Ski de fond : un parcours qui suscite des critiques… et des louanges
À un peu moins d’un mois de l’ouverture des Jeux olympiques d’hiver de Milan-Cortina 2026, la piste de sprint de Val di Fiemme (Italie) est devenue l’un des sujets les plus discutés du moment. Testée pour la première fois dans sa configuration définitive ce samedi lors du Tour de Ski, elle a suscité des réactions contrastées, parfois vives, chez les principaux intéressés.

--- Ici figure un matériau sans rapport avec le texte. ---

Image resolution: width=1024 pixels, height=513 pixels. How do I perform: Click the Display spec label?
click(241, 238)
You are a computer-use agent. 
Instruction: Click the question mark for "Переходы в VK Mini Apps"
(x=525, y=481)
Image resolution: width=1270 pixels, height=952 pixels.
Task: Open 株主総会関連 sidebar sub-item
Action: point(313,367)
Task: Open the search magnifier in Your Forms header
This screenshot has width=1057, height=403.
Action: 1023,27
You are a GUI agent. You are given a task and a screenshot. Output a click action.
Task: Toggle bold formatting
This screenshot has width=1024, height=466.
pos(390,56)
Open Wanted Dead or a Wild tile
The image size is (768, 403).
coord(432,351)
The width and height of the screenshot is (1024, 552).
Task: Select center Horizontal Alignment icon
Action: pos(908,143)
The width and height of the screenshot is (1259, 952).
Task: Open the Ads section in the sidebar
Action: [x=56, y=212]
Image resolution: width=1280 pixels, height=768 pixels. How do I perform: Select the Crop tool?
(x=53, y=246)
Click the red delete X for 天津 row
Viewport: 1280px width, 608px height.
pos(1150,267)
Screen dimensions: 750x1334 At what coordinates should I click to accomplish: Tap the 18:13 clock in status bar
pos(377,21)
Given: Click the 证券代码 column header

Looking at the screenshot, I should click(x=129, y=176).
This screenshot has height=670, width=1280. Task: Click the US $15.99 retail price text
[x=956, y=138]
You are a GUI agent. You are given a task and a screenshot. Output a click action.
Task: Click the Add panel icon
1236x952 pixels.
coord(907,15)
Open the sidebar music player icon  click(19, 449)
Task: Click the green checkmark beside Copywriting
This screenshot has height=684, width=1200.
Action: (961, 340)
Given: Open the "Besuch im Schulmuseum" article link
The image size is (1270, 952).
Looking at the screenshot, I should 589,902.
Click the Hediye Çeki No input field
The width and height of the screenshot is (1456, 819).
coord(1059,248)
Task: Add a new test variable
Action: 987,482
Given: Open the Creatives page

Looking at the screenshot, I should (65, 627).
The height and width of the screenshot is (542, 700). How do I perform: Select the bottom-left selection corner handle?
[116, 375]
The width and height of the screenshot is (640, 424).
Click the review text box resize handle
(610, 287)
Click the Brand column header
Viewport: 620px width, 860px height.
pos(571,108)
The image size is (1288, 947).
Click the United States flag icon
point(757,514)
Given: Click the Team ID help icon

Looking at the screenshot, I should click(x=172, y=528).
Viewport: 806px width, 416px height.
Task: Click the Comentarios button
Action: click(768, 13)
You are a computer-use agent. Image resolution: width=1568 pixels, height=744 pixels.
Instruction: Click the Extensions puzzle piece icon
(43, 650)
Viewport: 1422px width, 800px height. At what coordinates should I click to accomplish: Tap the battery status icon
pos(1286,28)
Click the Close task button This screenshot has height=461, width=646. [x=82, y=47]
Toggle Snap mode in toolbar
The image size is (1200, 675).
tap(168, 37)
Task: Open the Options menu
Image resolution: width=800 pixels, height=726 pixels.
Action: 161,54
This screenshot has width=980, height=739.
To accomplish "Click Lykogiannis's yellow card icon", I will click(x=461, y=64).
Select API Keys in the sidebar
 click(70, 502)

Le tracé a été jugé trop longue et physiquement exigeant, loin des standards habituels des sprints internationaux.La version olympique peut grimper jusqu’à quatre minutes de course, notamment chez les dames, une durée jugée « trop longue » par plusieurs athlètes, comme le rapporte VG dans ses colonnes.
À titre de comparaison, indique Nettavisen, le temps victorieux de Kristine Stavaas Skistad était de 2 minutes et 53 secondes lors de la finale du sprint pendant l’ouverture de la Coupe du monde à Ruka.
« C’est un peu long pour être une piste de sprint, même dans notre circuit national », a lancé la Norvégienne Ingrid Bergene Aabrekk, qui n’a pas hésité à utiliser le terme d’« absurde » pour qualifier cette configuration. Elle estime que l’effort requis dépasse ce que l’on attend traditionnellement d’un sprint.

Dans le même journal, sa compatriote Heidi Weng partage son avis : elle juge elle aussi la piste « un peu trop longue » pour les femmes tout en appelant à un éventuel réajustement, estimant que si l’on exige les mêmes distances pour les hommes et les femmes, il faudrait revoir l’ensemble.
Tous ne partagent pas ce scepticisme. Pour certains, le terrain de jeu fait justement la part belle aux qualités complètes d’un fondeur moderne. Des coureurs tels que la Suédoise Ebba Andersson ou encore certains hommes considèrent que la difficulté plus prononcée ne dessert pas la compétition : « le meilleur gagne », résume un protagoniste.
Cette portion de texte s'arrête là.